▶ **Brief**
Lines that include the word "agent" should be copied from the listing that follows.
—————
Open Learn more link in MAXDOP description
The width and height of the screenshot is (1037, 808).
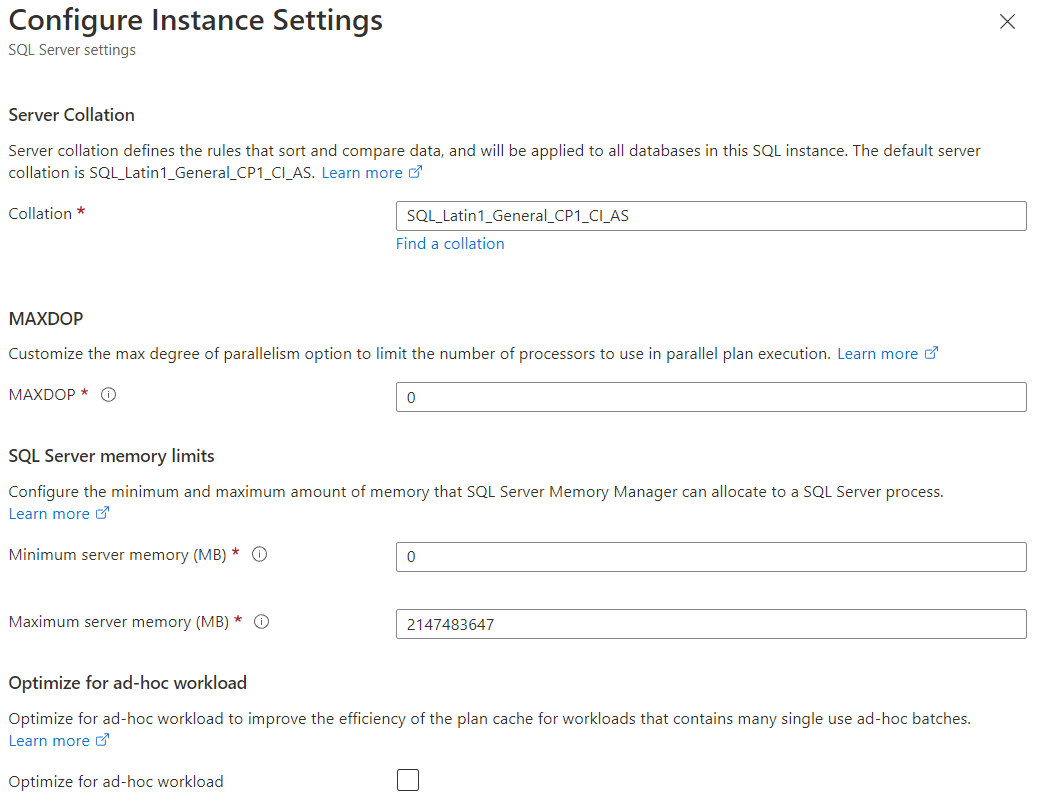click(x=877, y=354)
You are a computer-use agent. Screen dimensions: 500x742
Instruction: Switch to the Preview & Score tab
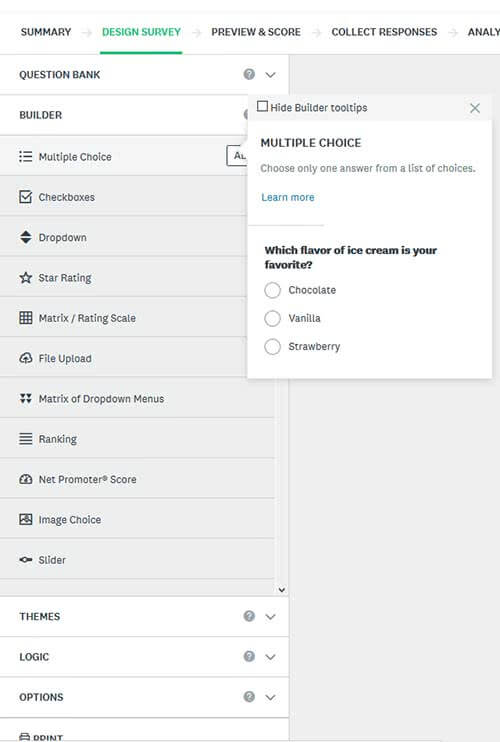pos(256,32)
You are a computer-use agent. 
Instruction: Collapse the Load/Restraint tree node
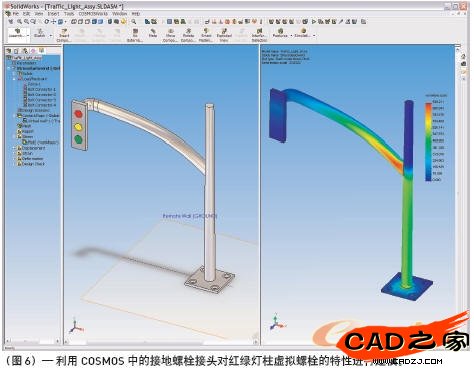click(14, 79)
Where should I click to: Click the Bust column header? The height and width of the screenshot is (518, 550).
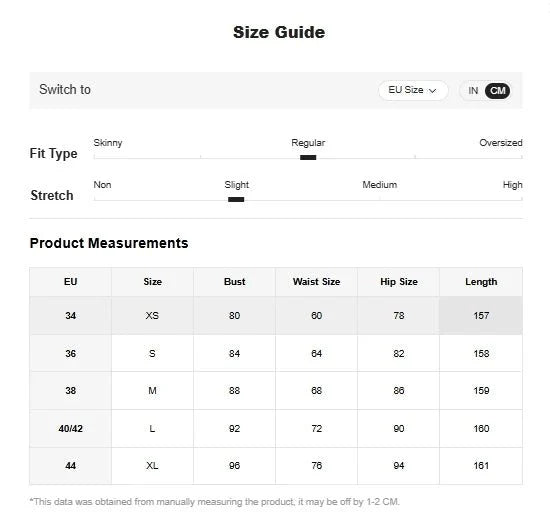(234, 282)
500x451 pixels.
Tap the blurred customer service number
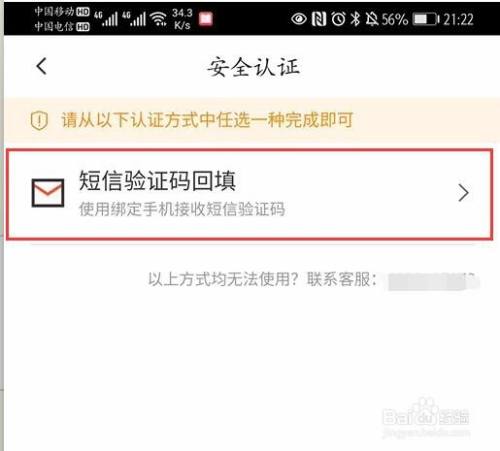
—————
▶ **Written answer**
You are a computer-use agent. Screen dimensions: 500x742
You are a computer-use agent. 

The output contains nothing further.